Work task: Find the line with "Given: Click the download". Repeat it and each line after it, exactly, down to the end of the records below.

Given records:
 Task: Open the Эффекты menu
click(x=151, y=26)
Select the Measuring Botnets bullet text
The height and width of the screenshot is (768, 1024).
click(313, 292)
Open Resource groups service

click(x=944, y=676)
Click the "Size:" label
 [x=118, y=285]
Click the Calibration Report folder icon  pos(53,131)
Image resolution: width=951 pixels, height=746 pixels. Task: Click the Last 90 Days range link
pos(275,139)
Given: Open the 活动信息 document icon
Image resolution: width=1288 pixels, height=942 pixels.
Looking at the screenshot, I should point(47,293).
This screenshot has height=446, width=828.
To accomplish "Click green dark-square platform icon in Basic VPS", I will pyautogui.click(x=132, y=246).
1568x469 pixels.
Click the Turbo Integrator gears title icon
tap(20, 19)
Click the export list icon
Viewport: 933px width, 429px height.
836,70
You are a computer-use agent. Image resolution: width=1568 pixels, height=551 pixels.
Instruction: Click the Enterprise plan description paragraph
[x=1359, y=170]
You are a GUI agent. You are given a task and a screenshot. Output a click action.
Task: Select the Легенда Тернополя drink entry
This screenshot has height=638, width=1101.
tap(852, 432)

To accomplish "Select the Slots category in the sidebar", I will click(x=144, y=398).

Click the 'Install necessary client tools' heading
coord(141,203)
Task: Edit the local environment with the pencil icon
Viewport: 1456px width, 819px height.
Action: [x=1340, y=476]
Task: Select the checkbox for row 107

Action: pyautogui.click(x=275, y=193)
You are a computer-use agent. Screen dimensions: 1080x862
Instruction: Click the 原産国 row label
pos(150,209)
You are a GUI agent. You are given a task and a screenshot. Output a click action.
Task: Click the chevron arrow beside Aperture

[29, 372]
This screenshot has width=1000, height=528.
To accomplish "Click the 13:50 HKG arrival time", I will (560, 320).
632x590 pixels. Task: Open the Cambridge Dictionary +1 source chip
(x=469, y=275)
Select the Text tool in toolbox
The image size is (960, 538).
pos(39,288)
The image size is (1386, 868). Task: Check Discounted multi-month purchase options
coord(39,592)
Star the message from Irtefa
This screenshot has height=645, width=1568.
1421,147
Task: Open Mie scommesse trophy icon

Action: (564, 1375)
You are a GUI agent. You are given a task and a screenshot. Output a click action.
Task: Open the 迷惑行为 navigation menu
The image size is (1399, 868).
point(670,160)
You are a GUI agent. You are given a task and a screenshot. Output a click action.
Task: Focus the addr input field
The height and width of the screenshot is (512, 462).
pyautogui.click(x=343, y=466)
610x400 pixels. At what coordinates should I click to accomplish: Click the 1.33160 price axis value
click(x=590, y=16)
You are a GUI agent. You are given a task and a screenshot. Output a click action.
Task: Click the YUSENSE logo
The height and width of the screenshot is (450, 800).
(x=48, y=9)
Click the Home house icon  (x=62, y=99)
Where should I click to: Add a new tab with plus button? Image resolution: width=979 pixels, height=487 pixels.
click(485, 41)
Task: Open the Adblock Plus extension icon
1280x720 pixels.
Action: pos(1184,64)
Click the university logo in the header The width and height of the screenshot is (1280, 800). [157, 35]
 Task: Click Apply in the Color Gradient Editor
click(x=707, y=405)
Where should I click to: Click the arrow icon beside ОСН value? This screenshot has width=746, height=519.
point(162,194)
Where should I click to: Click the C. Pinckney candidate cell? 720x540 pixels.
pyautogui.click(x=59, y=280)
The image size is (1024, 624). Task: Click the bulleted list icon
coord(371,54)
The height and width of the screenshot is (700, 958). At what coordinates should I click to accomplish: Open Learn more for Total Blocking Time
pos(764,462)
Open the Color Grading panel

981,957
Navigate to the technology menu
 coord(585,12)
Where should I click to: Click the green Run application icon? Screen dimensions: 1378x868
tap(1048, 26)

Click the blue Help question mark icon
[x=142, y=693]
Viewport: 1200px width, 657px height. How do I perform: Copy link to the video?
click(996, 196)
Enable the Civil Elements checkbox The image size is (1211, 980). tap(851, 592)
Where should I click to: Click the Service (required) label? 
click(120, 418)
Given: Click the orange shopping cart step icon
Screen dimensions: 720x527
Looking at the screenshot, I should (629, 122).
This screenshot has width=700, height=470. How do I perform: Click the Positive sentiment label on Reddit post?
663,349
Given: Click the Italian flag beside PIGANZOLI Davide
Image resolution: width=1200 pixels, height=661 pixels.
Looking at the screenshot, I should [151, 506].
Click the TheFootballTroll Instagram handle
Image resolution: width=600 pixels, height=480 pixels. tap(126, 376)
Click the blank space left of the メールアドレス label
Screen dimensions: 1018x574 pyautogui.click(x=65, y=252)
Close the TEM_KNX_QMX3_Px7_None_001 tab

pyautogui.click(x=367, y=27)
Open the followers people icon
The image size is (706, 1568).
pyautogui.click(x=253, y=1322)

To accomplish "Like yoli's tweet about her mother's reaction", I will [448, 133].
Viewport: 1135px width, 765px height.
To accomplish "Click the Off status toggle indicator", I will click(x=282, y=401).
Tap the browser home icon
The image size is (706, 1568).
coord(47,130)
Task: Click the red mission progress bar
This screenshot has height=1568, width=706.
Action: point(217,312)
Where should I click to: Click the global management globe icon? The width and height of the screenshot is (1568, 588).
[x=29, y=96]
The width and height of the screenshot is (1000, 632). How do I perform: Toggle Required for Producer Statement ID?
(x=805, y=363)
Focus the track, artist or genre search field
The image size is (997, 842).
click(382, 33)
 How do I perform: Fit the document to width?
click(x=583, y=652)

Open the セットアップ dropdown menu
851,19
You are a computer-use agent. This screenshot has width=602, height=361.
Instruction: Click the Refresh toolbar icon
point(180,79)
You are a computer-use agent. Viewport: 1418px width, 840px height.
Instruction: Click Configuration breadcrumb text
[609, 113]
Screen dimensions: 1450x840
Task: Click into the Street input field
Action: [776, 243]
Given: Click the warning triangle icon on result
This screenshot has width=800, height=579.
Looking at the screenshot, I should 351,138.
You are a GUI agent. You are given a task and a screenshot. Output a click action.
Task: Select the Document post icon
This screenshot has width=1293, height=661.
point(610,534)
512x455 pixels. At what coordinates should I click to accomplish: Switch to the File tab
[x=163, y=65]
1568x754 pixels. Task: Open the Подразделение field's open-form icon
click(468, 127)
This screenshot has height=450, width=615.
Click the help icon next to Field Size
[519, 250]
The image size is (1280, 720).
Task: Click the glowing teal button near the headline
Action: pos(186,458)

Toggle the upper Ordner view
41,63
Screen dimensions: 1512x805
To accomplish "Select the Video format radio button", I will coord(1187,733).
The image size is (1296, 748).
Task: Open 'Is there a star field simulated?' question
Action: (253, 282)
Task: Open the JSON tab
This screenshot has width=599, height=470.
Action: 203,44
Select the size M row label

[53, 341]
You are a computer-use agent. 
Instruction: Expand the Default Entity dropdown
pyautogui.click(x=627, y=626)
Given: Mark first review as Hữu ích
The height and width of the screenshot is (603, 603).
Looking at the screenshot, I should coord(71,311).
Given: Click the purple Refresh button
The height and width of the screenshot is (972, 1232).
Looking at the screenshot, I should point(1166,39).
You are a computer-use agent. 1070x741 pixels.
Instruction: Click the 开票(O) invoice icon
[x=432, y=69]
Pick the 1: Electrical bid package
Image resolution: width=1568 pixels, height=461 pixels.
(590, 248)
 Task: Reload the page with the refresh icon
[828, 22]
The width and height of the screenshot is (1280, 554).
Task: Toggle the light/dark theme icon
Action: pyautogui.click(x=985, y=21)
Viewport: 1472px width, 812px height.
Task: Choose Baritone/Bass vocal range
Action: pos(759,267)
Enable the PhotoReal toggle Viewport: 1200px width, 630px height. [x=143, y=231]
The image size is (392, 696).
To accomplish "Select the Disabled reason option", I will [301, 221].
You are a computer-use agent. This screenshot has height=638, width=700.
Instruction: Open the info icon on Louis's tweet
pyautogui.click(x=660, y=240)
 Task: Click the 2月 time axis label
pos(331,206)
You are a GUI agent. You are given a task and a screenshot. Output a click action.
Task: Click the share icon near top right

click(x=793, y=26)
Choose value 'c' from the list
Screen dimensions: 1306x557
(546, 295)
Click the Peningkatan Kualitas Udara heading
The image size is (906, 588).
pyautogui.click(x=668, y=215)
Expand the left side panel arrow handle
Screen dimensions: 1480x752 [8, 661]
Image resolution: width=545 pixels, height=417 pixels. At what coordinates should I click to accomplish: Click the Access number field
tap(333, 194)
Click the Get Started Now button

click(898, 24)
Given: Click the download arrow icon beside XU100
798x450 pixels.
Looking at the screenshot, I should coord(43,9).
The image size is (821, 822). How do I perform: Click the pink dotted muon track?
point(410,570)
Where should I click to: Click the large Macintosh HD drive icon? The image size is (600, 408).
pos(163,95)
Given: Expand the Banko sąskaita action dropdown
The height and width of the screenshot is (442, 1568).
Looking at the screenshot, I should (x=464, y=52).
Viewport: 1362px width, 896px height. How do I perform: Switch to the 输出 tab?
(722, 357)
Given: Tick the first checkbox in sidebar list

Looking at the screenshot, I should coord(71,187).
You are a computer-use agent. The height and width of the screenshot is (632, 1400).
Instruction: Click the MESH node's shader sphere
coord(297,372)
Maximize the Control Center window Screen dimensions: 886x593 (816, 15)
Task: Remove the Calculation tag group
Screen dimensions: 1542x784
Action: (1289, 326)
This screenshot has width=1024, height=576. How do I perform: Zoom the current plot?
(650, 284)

Result:
Given: Click the download arrow icon beside XU100
798x450 pixels.
Looking at the screenshot, I should coord(43,9).
The image size is (821, 822). How do I perform: Click the pink dotted muon track?
point(410,570)
Where should I click to: Click the large Macintosh HD drive icon? The image size is (600, 408).
pos(163,95)
Given: Expand the Banko sąskaita action dropdown
The height and width of the screenshot is (442, 1568).
Looking at the screenshot, I should (x=464, y=52).
Viewport: 1362px width, 896px height. How do I perform: Switch to the 输出 tab?
(722, 357)
Given: Tick the first checkbox in sidebar list

Looking at the screenshot, I should coord(71,187).
You are a computer-use agent. The height and width of the screenshot is (632, 1400).
Instruction: Click the MESH node's shader sphere
coord(297,372)
Maximize the Control Center window Screen dimensions: 886x593 (816, 15)
Task: Remove the Calculation tag group
Screen dimensions: 1542x784
Action: (1289, 326)
This screenshot has width=1024, height=576. How do I perform: Zoom the current plot?
(650, 284)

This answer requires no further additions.